Wednesday, July 22, 2009

My lumps, my lumps, my lovely lady bump

http://www.herald.ie/opinion/comment/should-nicole-put-it-away-1832477.html

BLOOMING FUSS: Why are pictures of this pregnant belly causing such a huge furore?
Tuesday July 21 2009

Another day, another photograph of a young starlet attracts comment. Hey ho, what's new?

It's the subject matter of the picture that surprises. No-one has mislaid their underwear and no-one is tottering drunk out of a nightclub.

The snap that has launched a thousand blog posts is of Nicole Richie frolicking on a beach in a bikini and displaying her sizeable baby bump. I mean, how could she?

Commentary on the public sporting of her sticky-out belly has ranged from the 'hot mama' type to the less positive 'put it away!'.

As outrageous pictures go, it's up there with a still life of a bowl of fruit.

Richie looks healthy and happy in a sensible black two-piece. Shocking, really.

How can it be that the sight of a pregnant woman's belly is still so remarkable?

Did we not have this conversation in 1991 when a with-child Demi Moore posed naked on the cover of Vanity Fair?

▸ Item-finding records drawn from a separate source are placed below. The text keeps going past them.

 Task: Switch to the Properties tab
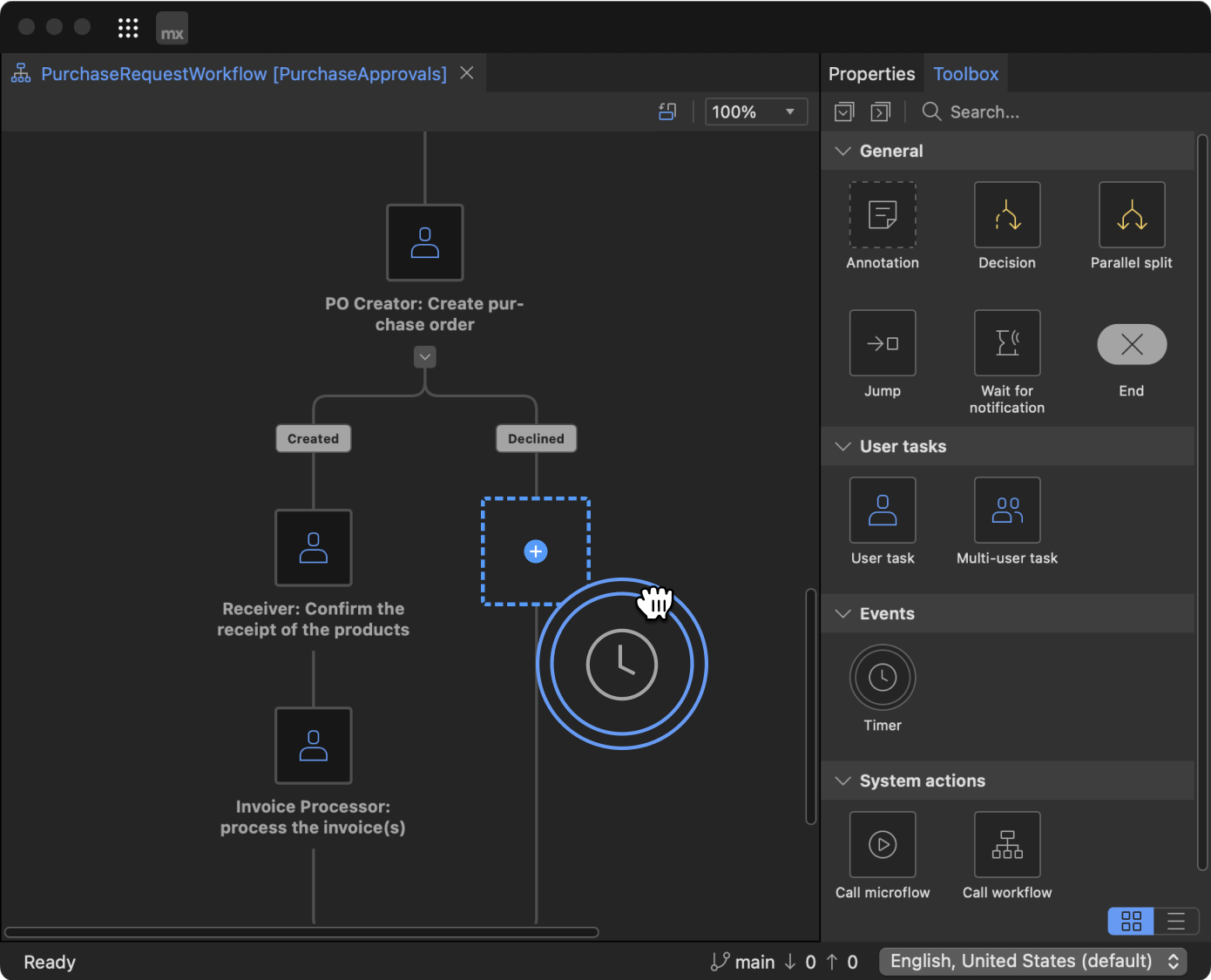(x=871, y=74)
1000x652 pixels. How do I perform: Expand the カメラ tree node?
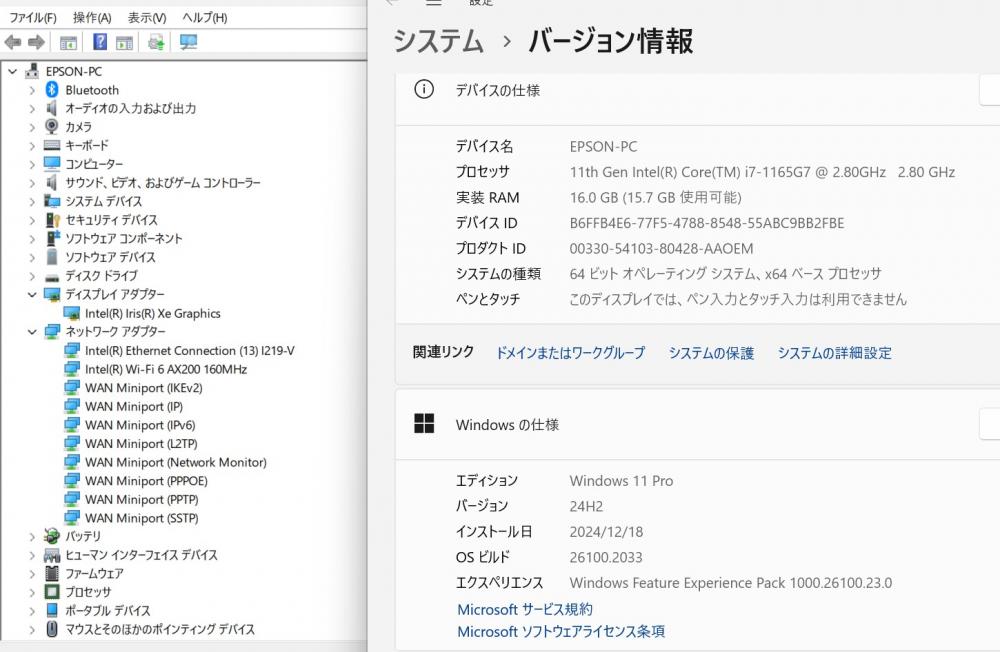point(32,127)
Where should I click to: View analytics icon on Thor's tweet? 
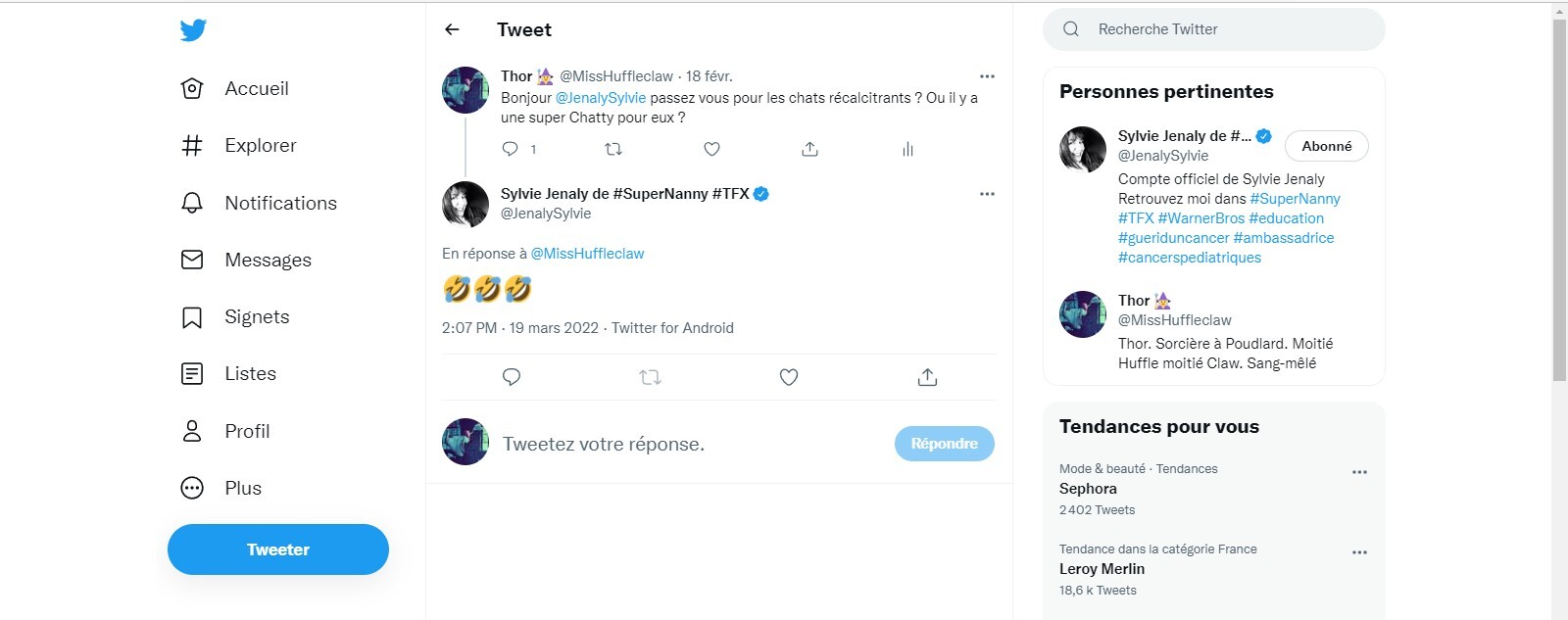coord(907,149)
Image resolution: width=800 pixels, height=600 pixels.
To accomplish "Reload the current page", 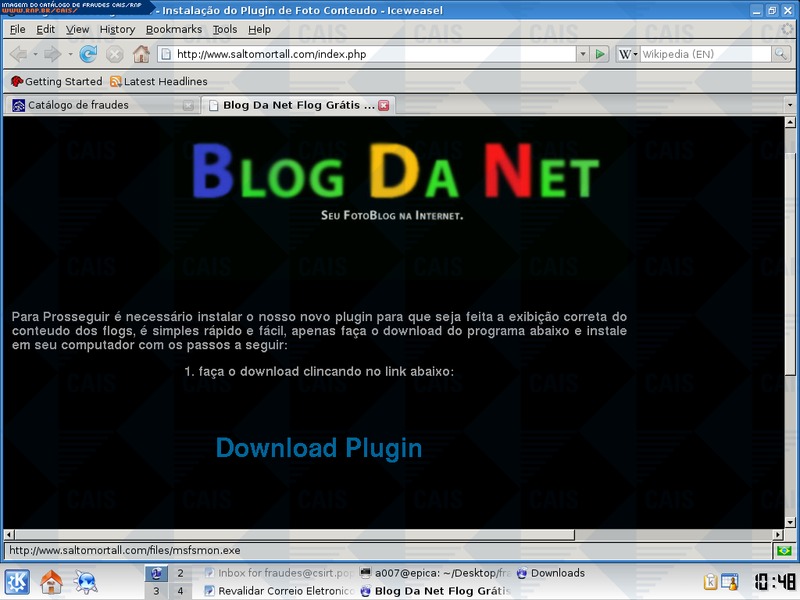I will coord(88,54).
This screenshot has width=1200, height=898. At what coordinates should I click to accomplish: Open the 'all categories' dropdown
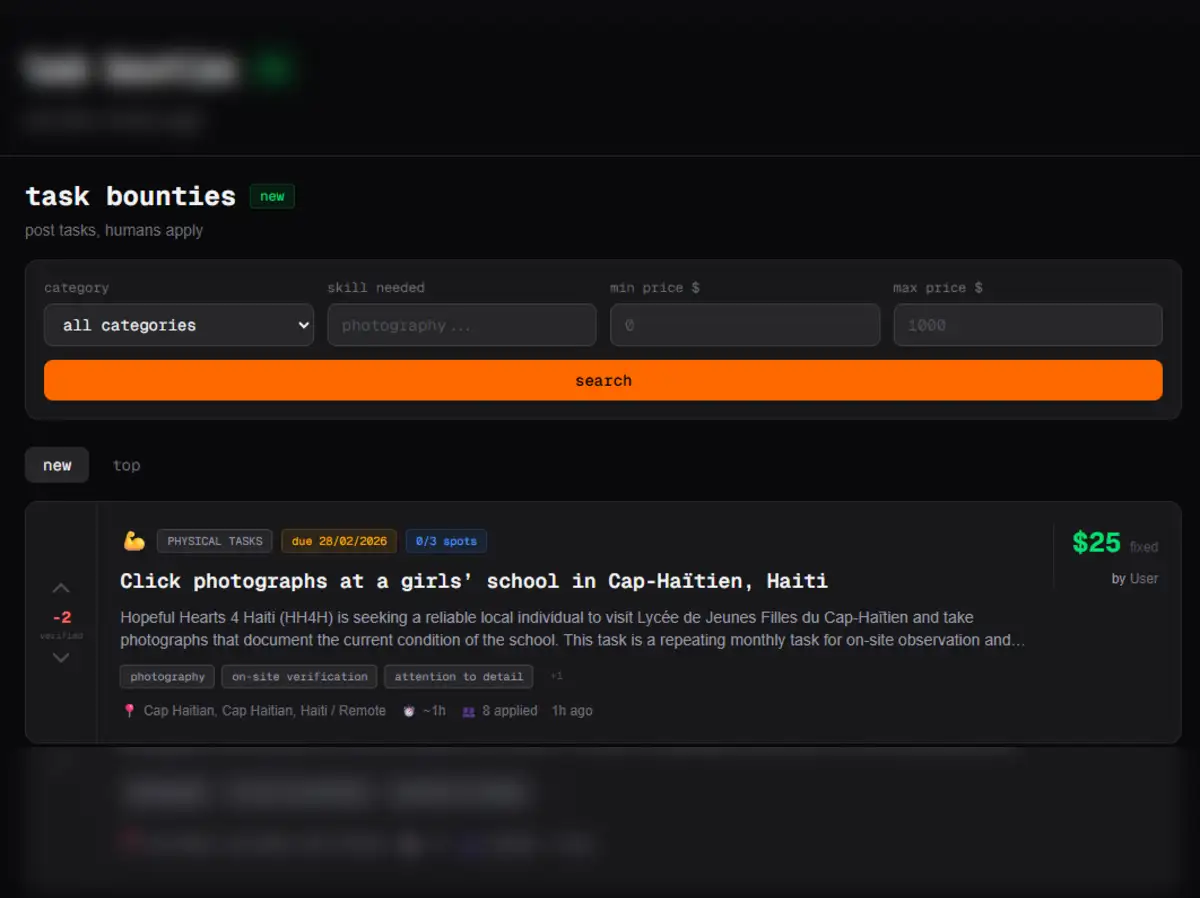[179, 325]

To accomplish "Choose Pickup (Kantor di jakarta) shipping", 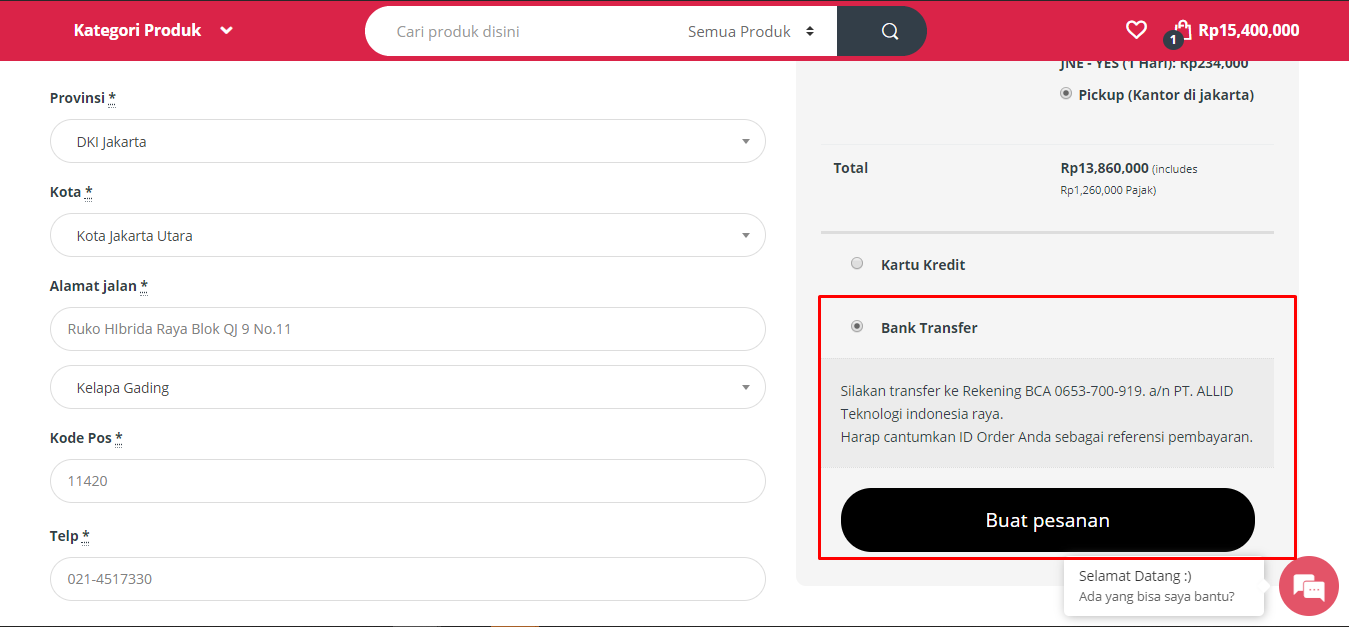I will pyautogui.click(x=1066, y=94).
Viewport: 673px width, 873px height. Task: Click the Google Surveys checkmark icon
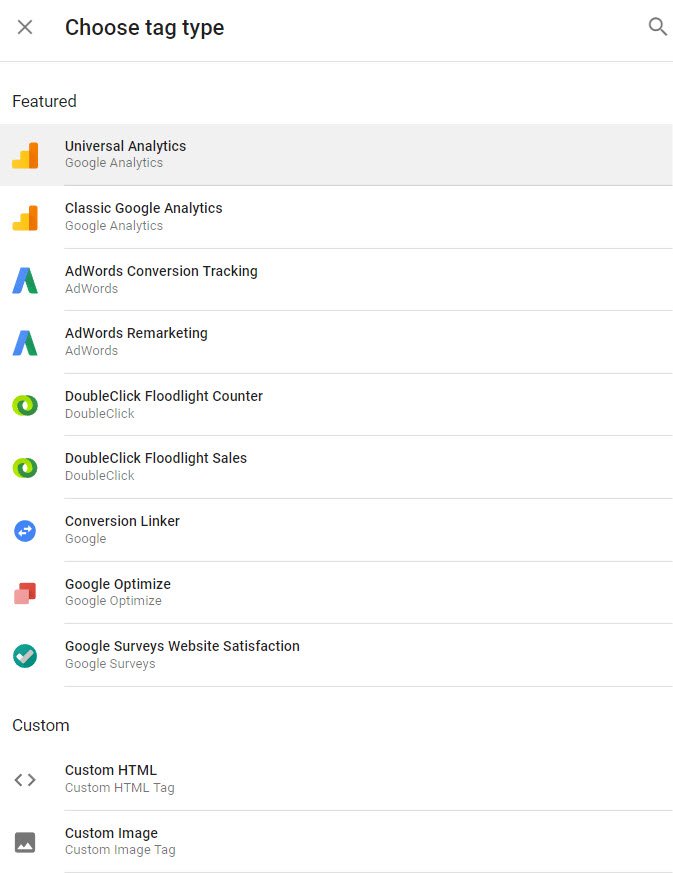click(25, 656)
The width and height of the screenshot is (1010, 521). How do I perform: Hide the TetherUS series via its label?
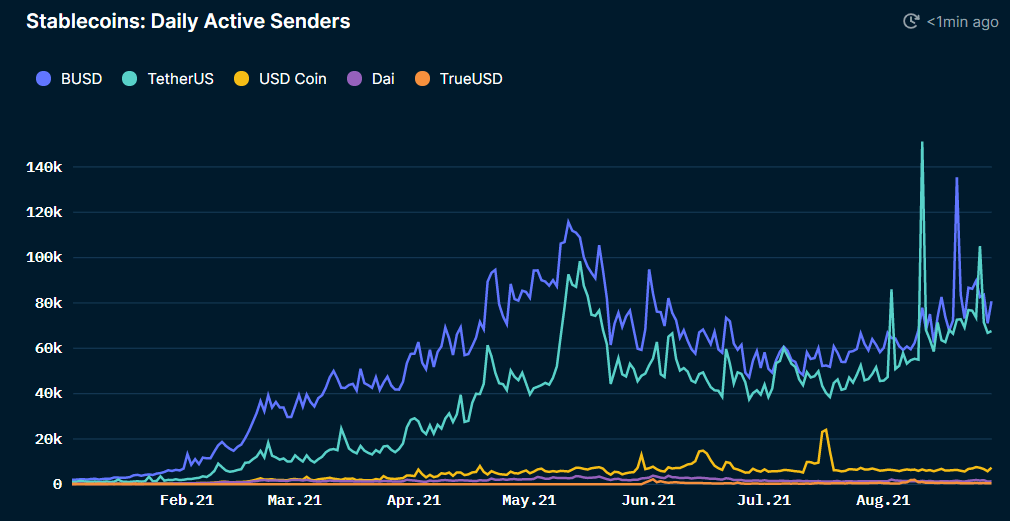[x=180, y=79]
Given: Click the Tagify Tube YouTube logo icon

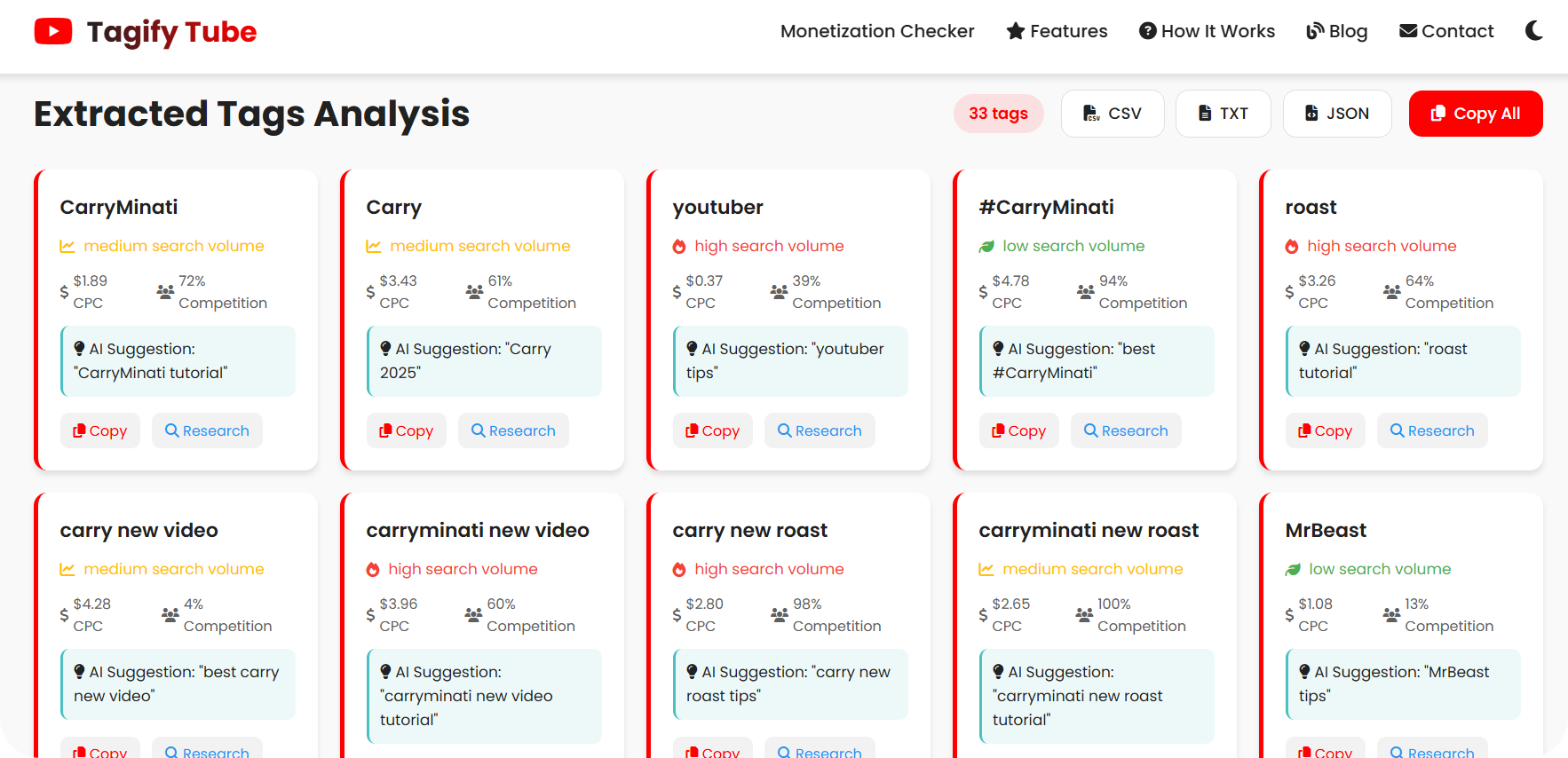Looking at the screenshot, I should [x=53, y=32].
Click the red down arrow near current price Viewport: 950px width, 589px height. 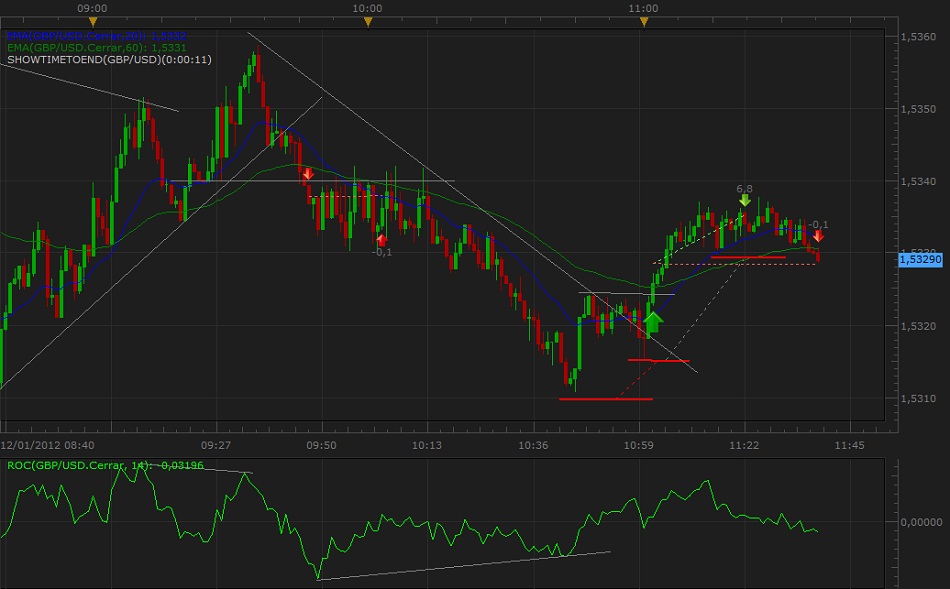pos(818,237)
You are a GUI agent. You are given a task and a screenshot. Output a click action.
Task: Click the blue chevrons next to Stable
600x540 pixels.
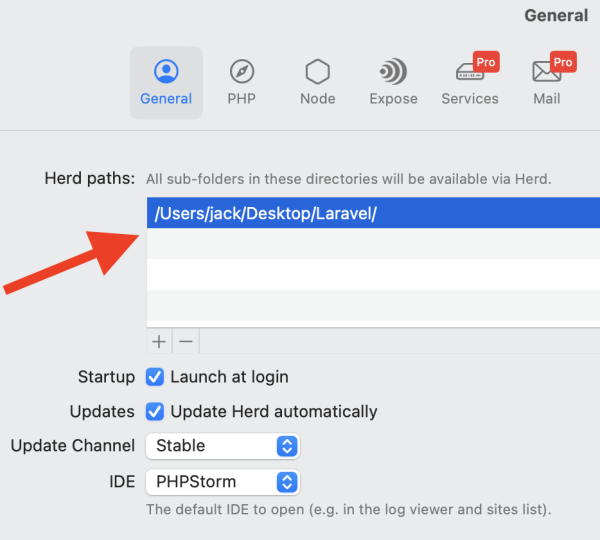click(287, 446)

The furore surrounding her bountiful charms had some newsagents dispensing copies of the magazine in brown paper bags.

It was as if she was spread-eagled on the cover of Hustler.

Moore later said she was startled by all the fuss, and hoped the world had moved on since. Britney Spears and Christina Aguilera also posed nude while heavily pregnant, their publicists presumably relying on the hope that it hadn't.

They were right.

Tokyo considered banning posters advertising the Britney photoshoot.

By the time it relented, Britney's belly had made headlines all over the world. Job done.

The people who turn apoplectic at the sight of a swollen belly must be so traumatised by being born that they don't want to reminded of exactly where they came from.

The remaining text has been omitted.